──────── SOURCE MATERIAL ────────

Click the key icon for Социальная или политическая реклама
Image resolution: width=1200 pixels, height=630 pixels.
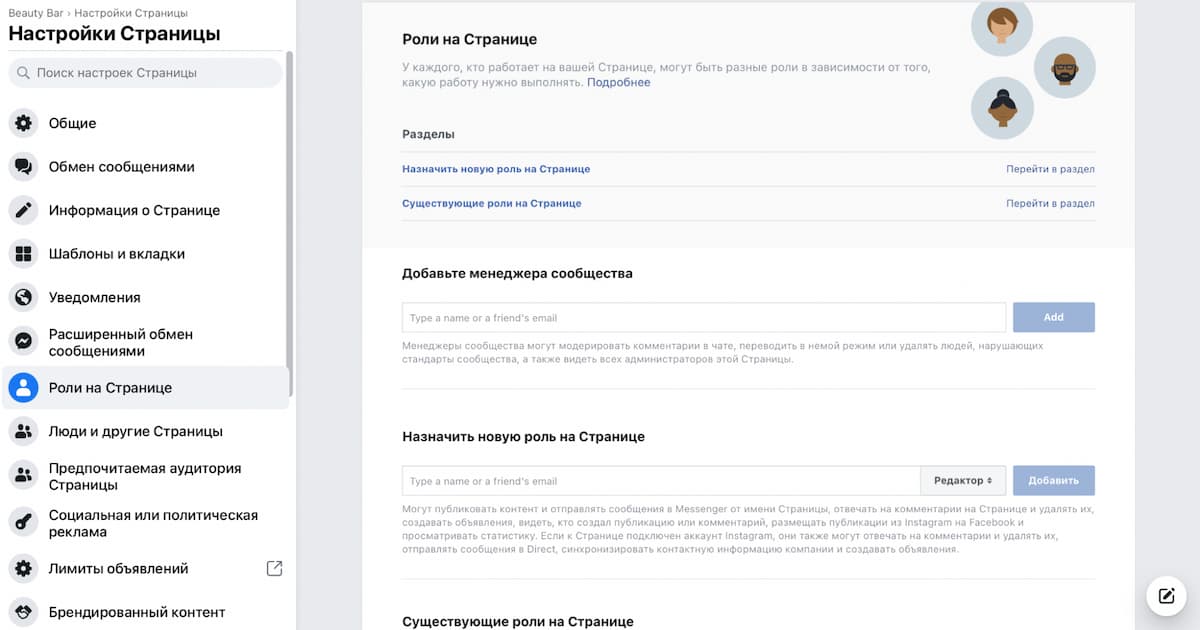coord(23,523)
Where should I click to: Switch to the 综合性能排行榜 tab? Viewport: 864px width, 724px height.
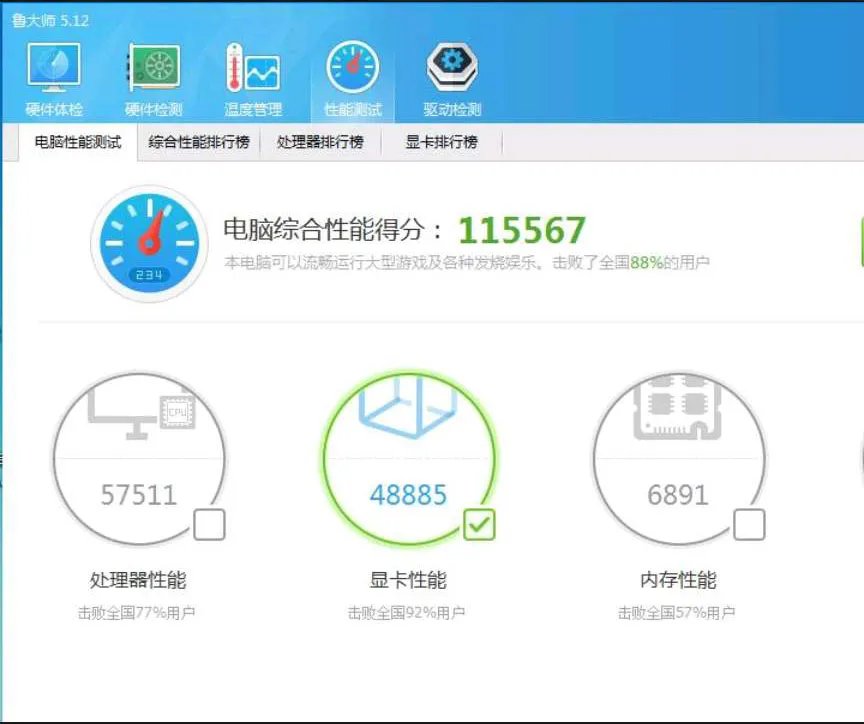pyautogui.click(x=198, y=142)
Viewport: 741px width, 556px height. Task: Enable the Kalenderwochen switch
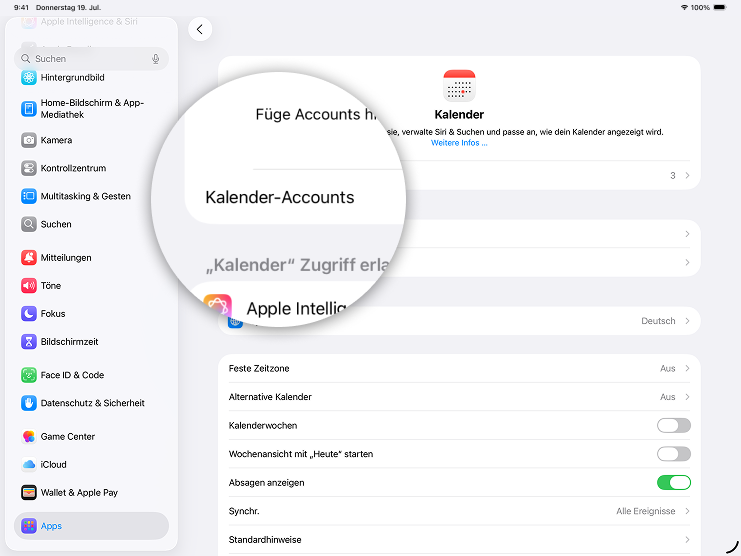(673, 425)
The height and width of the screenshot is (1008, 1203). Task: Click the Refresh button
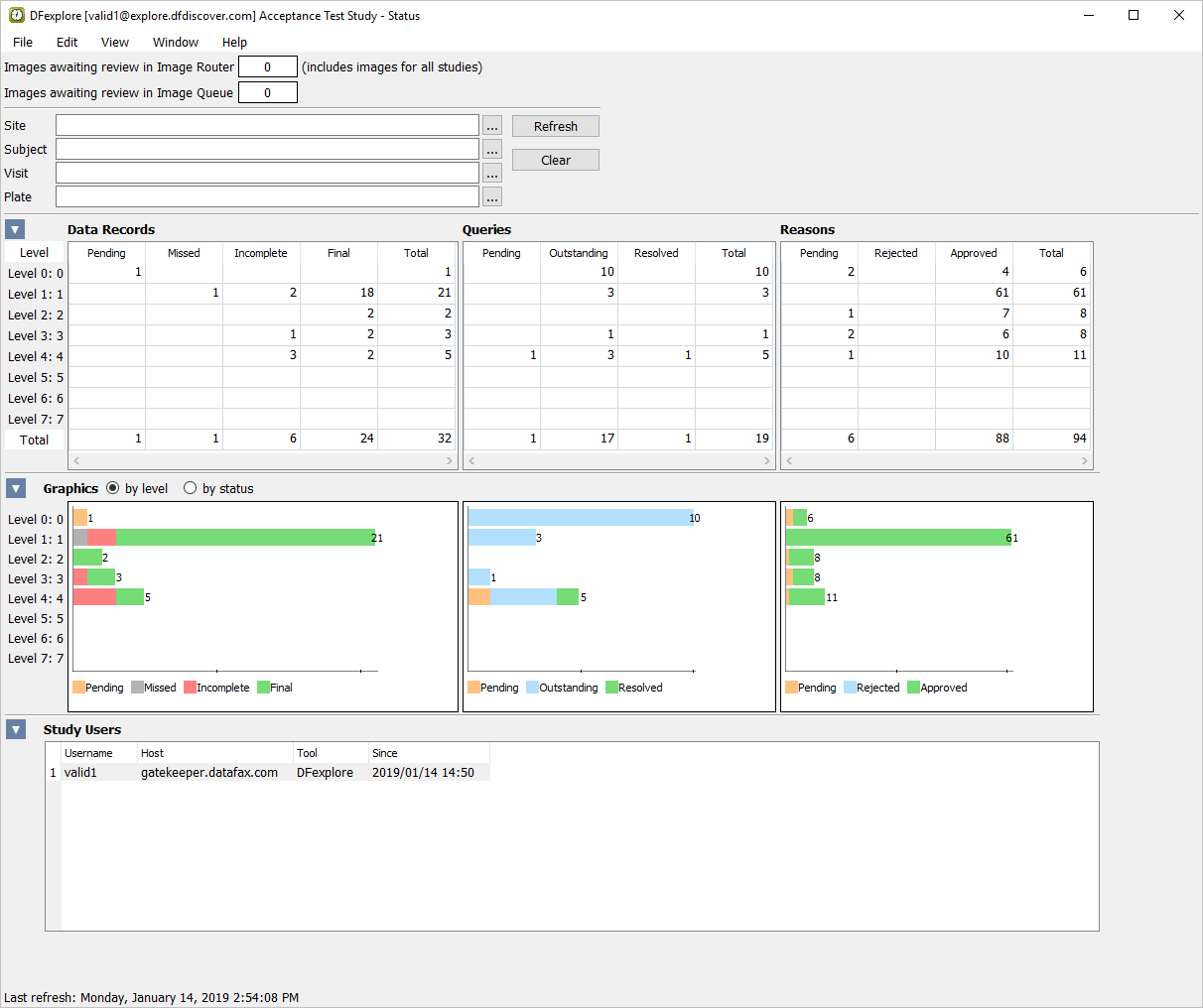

────────

» **YOUR ASSIGNMENT**: Where a picture appears, skip it and copy the rest of the data word for word.

» **EXPECTED OUTPUT**:
Click the key icon for Социальная или политическая реклама
Image resolution: width=1200 pixels, height=630 pixels.
coord(23,523)
Where should I click to: Switch to the 综合性能排行榜 tab? Viewport: 864px width, 724px height.
pyautogui.click(x=198, y=142)
Viewport: 741px width, 556px height. Task: Enable the Kalenderwochen switch
(673, 425)
The height and width of the screenshot is (1008, 1203). Task: Click the Refresh button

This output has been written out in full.